Random walks in small-world exponential treelike networks

TL;DR

This paper analyzes random walks on small-world exponential treelike networks, deriving exact scaling laws for trapping and first-passage times, and compares these results with other tree structures to understand information transmission efficiency.

Contribution

It provides exact analytical results for mean trapping time, mean sending time, and global mean first-passage time in small-world exponential trees, linking structure to random walk dynamics.

Findings

Mean trapping time scales linearly with network size N.

Mean sending time and global MFPT scale as N log N.

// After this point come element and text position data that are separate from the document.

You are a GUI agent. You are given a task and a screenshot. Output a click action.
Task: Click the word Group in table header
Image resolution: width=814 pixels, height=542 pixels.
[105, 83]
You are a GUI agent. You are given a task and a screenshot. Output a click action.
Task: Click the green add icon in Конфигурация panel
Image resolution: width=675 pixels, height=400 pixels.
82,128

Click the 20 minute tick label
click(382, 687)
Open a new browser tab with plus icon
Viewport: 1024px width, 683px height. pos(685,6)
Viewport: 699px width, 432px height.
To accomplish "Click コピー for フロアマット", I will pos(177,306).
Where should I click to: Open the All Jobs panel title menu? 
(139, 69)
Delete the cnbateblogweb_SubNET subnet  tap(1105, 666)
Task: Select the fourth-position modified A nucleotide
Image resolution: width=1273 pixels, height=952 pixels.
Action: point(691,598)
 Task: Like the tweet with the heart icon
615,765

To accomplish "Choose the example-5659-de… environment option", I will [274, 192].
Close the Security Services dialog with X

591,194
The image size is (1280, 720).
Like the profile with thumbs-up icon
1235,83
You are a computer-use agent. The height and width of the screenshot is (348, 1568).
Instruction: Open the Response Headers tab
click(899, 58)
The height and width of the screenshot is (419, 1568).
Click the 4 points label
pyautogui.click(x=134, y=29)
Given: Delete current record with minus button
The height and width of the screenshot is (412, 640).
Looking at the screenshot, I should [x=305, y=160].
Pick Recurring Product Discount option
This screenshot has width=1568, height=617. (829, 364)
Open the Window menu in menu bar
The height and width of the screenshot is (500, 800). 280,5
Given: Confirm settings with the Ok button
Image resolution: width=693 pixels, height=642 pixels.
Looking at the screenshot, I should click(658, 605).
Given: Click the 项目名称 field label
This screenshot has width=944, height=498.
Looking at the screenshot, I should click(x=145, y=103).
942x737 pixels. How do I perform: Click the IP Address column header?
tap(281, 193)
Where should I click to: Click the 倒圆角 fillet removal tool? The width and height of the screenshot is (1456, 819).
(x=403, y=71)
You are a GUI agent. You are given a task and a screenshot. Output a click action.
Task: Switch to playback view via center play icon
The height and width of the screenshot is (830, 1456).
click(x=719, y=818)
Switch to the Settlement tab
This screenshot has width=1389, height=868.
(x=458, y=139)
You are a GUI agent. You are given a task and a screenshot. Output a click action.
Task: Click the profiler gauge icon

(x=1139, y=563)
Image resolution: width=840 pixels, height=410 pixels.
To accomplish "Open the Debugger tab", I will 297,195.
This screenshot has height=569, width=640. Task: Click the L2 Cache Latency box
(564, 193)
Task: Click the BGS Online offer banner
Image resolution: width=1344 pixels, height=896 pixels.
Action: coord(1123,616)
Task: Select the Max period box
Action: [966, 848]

Shortest path length influences FPT scaling in trees.

Abstract

In this paper, we investigate random walks in a family of small-world trees having an exponential degree distribution. First, we address a trapping problem, that is, a particular case of random walks with an immobile trap located at the initial node. We obtain the exact mean trapping time defined as the average of first-passage time (FPT) from all nodes to the trap, which scales linearly with the network order $N$ in large networks. Then, we determine analytically the mean sending time, which is the mean of the FPTs from the initial node to all other nodes, and show that it grows with $N$ in the order of $N \ln N$. After that, we compute the precise global mean first-passage time among all pairs of nodes and find that it also varies in the order of $N \ln N$ in the large limit of $N$. After obtaining the relevant quantities, we compare them with each other and related our results to the efficiency for information transmission by regarding the walker as an information messenger. Finally, we compare our results with those previously reported for other trees with different structural properties (e.g., degree distribution), such as the standard fractal trees and the scale-free small-world trees, and show that the shortest path between a pair of nodes in a tree is responsible for the scaling of FPT between the two nodes.